The rise in the popularity of passive investment strategies, coupled with pending regulatory changes in Europe, is shaking the U.S. asset management industry, according to a study published on Monday by New York City-based TABB Group,

The ongoing shift from active investment strategies to passive, index-based products “has the industry on edge,” the research and consulting firm says in a statement.

The firm reports that almost US$3 trillion has moved from active funds to passive products in the U.S. over the past 10 years. Its study, which canvassed 95 head and senior traders at U.S. equity asset managers and hedge funds, finds that over 95% of U.S. equity funds have been impacted by investors’ move from active to passive strategies, and that “a considerable number of managers both large and small do not have a strategy to counter this trend.”

Indeed, the firm says that 35% are simply hoping that the trend changes. Other firms are working to reduce their cost structure, among a variety of other strategies.
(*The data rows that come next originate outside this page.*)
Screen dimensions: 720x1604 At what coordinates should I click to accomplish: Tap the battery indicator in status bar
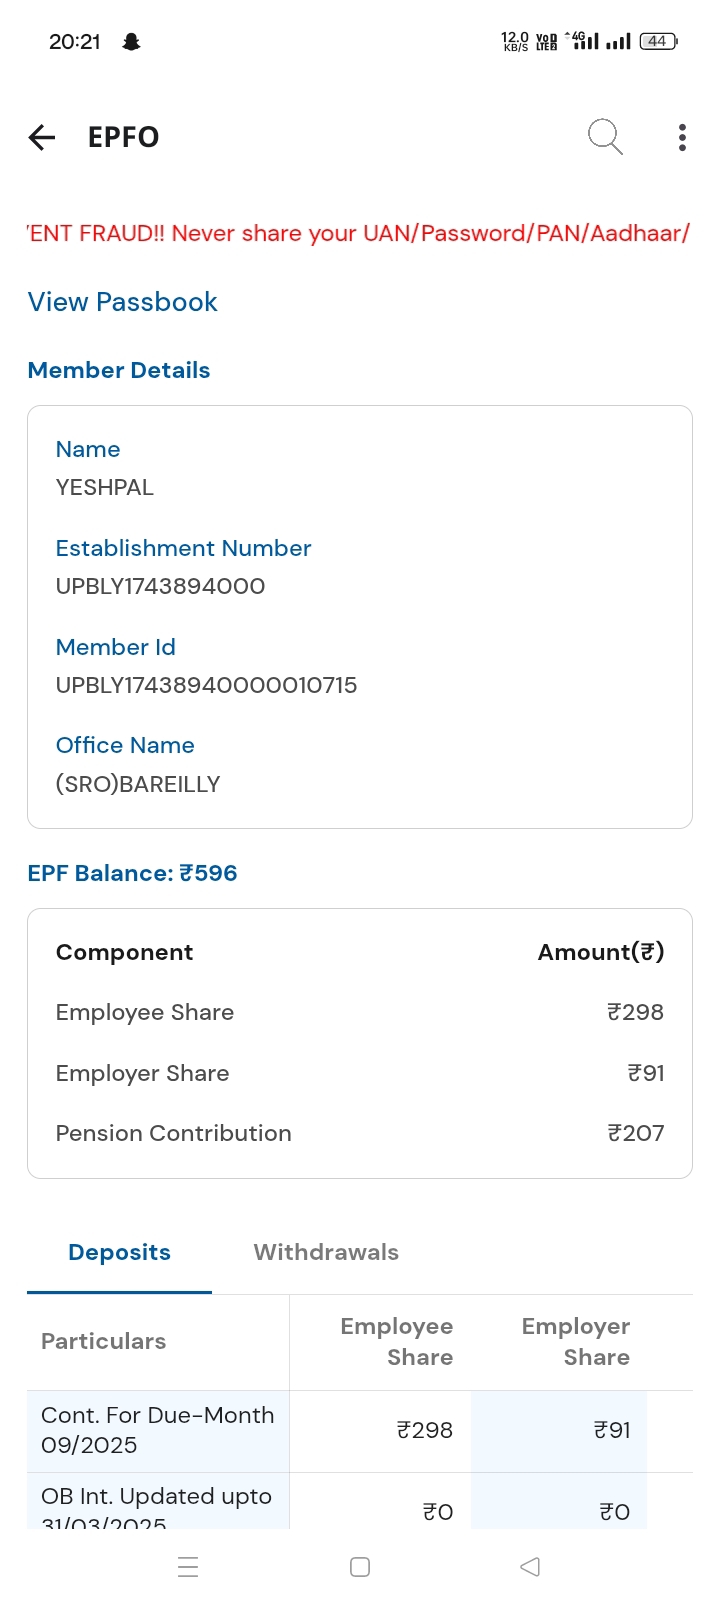[x=658, y=42]
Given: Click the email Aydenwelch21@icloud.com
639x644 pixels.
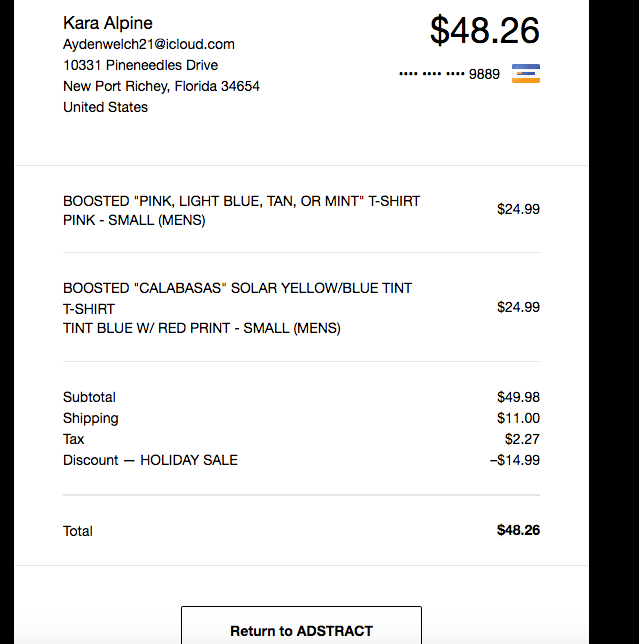Looking at the screenshot, I should pos(149,44).
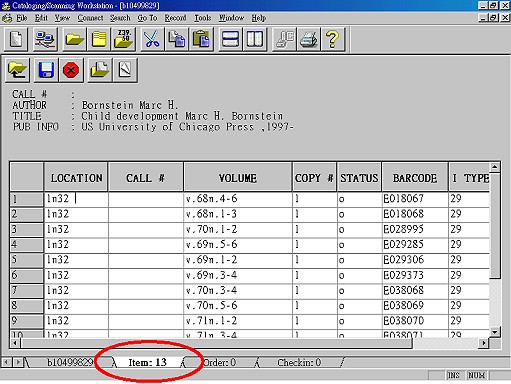Image resolution: width=511 pixels, height=384 pixels.
Task: Click the BARCODE column header
Action: [x=415, y=178]
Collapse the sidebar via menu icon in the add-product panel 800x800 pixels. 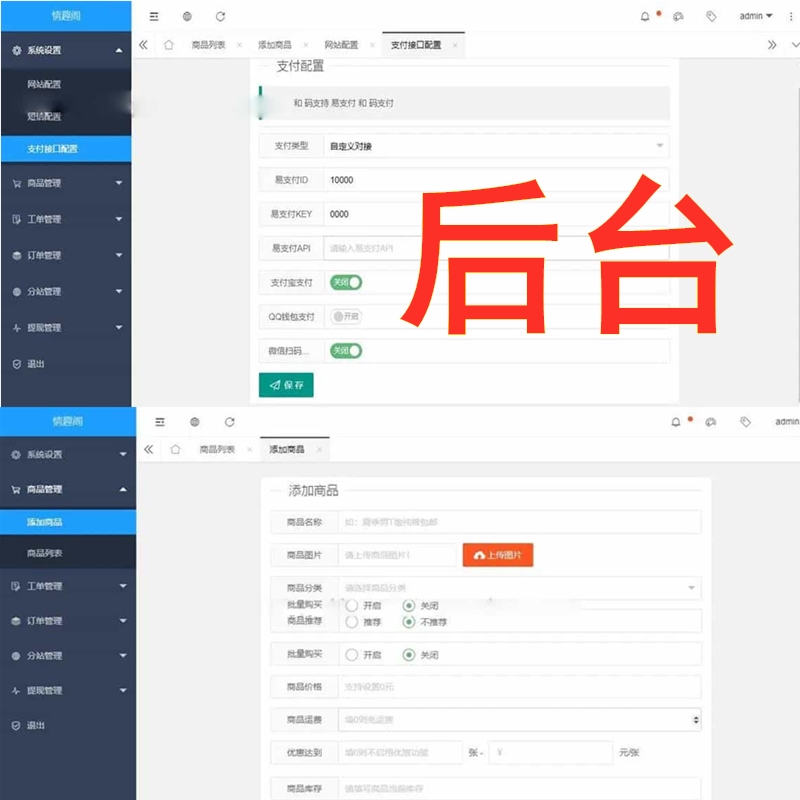[159, 422]
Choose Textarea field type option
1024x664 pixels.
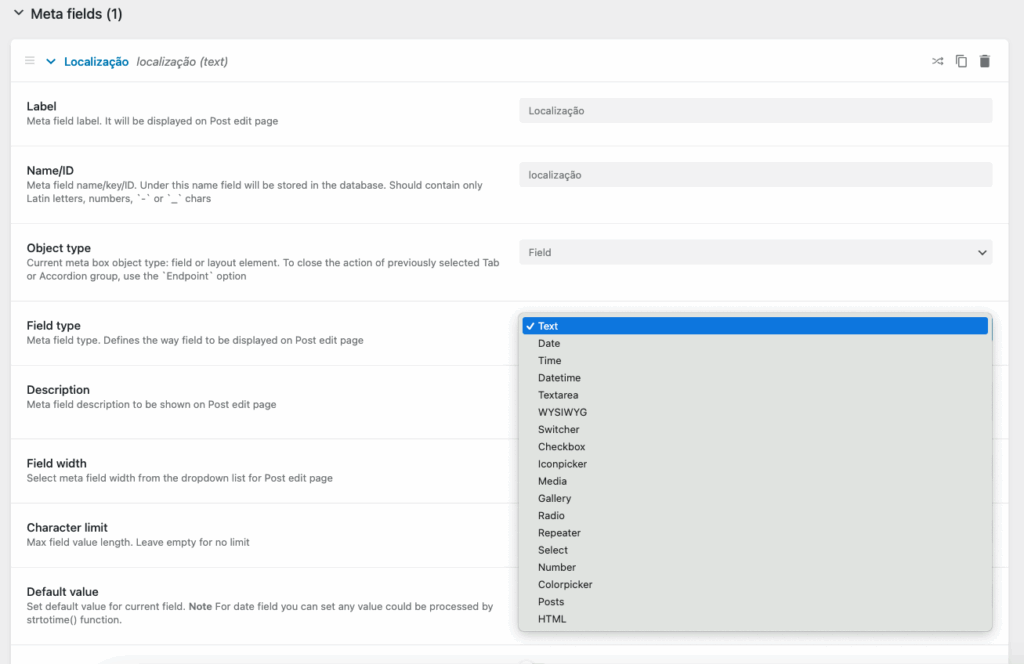[x=558, y=395]
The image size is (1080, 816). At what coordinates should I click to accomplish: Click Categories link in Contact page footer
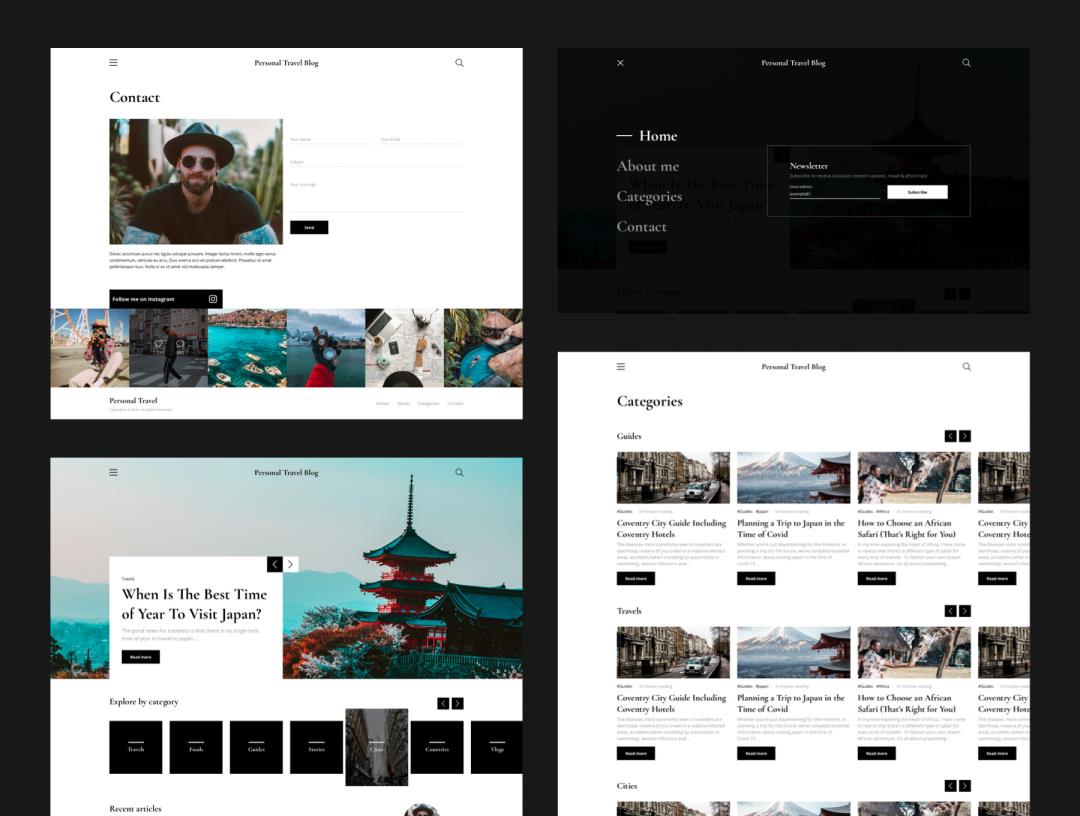pos(428,403)
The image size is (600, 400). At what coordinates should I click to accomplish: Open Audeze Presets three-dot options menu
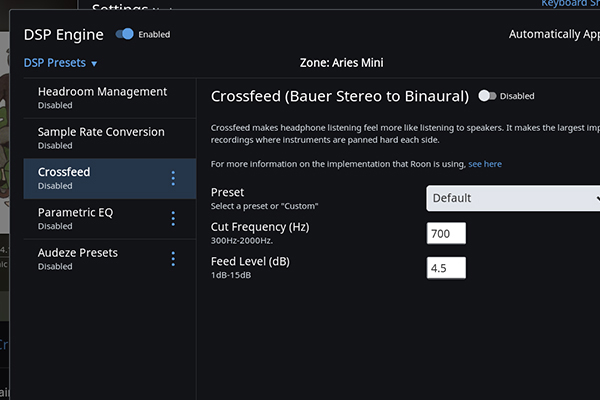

Additionally, the study finds that forthcoming new rules in Europe to encourage the unbundling of trading commissions and investment research will also impact most U.S. asset managers. It notes that 76% of U.S. managers now expect to be impacted by the European unbundling rules, up from 66% a year ago.

“Virtually all larger funds will need to restructure the way they procure research,” says Valerie Bogard, TABB Group analyst, in a statement. “Larger funds are more impacted and more prepared than smaller funds. Many smaller funds have not even started analyzing the impact of unbundling on their business.”

“The combination of the move toward passive investing, unbundling, and low volatility has the U.S. equity institutional investor commission pool down 7.5% from 2015,” she adds.